En la Semana santa se conmemora el gran suceso que dio la libertad al hombre y la dignidad a la mujer. La mujer ha de ser eminentemente cristiana, porque el cristianismo la elevó a ser la reina del mundo, la delicia del hogar doméstico, el encanto de la sociedad. Con el trascurso de los siglos, su poder moral ha llegado a tener tan poderosa influencia, que hoy ocupa un puesto igual al hombre en conocimiento, en estudios profundos, y en la América del Norte hasta su posición social; pues hay doctoras en medicina, mujeres de estado que manejan la legislación como españolas la aguja.
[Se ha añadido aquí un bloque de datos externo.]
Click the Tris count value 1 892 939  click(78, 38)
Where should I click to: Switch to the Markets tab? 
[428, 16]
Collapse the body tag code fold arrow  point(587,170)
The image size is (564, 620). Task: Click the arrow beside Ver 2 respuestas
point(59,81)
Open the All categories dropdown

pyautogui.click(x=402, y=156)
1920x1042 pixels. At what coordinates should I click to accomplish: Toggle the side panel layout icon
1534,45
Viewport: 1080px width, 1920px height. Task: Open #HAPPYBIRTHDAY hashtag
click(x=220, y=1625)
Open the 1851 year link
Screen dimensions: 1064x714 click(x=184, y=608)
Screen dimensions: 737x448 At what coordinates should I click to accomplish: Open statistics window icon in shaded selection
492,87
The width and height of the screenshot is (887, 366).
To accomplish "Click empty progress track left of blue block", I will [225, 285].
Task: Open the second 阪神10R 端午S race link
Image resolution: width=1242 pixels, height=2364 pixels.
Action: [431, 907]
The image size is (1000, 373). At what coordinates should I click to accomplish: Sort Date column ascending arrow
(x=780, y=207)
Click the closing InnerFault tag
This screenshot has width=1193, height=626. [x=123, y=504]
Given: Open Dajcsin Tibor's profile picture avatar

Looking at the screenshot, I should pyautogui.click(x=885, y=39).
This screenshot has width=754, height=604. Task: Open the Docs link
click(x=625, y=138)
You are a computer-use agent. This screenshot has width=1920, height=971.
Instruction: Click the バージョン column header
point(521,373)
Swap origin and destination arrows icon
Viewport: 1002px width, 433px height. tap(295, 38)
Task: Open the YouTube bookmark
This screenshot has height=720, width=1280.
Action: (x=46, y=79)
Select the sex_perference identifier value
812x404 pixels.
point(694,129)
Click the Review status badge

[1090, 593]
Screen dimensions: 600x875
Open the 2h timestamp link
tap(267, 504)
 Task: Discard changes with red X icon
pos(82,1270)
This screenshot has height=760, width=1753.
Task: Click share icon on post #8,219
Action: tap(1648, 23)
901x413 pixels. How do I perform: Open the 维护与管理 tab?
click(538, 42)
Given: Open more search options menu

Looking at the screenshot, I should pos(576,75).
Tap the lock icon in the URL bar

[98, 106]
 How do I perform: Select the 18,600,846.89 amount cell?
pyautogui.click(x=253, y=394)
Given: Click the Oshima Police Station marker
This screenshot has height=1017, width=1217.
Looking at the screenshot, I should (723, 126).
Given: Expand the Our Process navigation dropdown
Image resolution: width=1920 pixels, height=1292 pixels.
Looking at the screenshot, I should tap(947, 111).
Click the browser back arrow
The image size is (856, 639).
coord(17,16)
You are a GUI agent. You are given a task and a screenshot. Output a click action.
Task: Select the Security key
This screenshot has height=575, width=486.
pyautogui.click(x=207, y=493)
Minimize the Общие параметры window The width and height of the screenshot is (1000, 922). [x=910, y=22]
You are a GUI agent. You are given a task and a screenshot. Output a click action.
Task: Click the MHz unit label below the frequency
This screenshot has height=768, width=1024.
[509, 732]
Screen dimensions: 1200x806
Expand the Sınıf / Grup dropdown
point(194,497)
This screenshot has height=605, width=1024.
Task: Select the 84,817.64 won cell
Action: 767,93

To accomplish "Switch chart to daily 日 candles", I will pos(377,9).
En España la mujer ha sido y es buena cristiana, por eso en la época presente acuden todas sin distinción de clases, a escuchar en los templos la palabra de Dios.

¡El templo! ¡Que sensaciones más dulces se experimentan al penetrar en las iglesias Góticas, en cuyas ventanas ojivales tienen los rayos del sol, proyectando sobre los cristales de variados colores, los múltiples cambiantes del arcoíris!

Tres catedrales he visitado: la de Sevilla, cuya torre, parece la imagen de nuestra esperanza que quiere llegar al cielo; la de Toledo, con su capilla del santo sepulcro, santuario escondido en la sombra de un subterráneo, en cuyo lugar, la mente recuerda los primeros tiempos del cristianismo, las catacumbas de Roma y la persecución de los creyentes; y la Catedral de Tarragona, que impresiona de noche mucho más que de día, pues el orden de su iluminación es triste: aquellos cirios apoyados, al parecer, en tierra, parece que velan en la piedra de una tumba.

Siempre que entro en esta Catedral, recuerdo ese mañana que los hombres llaman otra vida, y esta es la impresión que siempre deberíamos sentir, si la existencia de aquí no tiene más objeto que hacer merecimientos para la eternidad. Debemos fijar nuestros ojos en ese mundo perdido que flota en la noche del tiempo y separarlos por completo de una tierra donde solo encontramos decepciones y amarguras. Catedral de Tarragona. Muchos han admirado tu mérito artístico, pero a mí me hablan más tus luces perdidas vacilantes. Las horas que paso bajo tus cúpulas son dulces y tristes a la vez.

Dijo Víctor Hugo contemplando una cordillera de montañas:

«Aquí la inspiración brota del granito…!» Yo digo a mi vez, contemplando la Catedral: «¡Aquí hay un algo que nos habla de Dios!»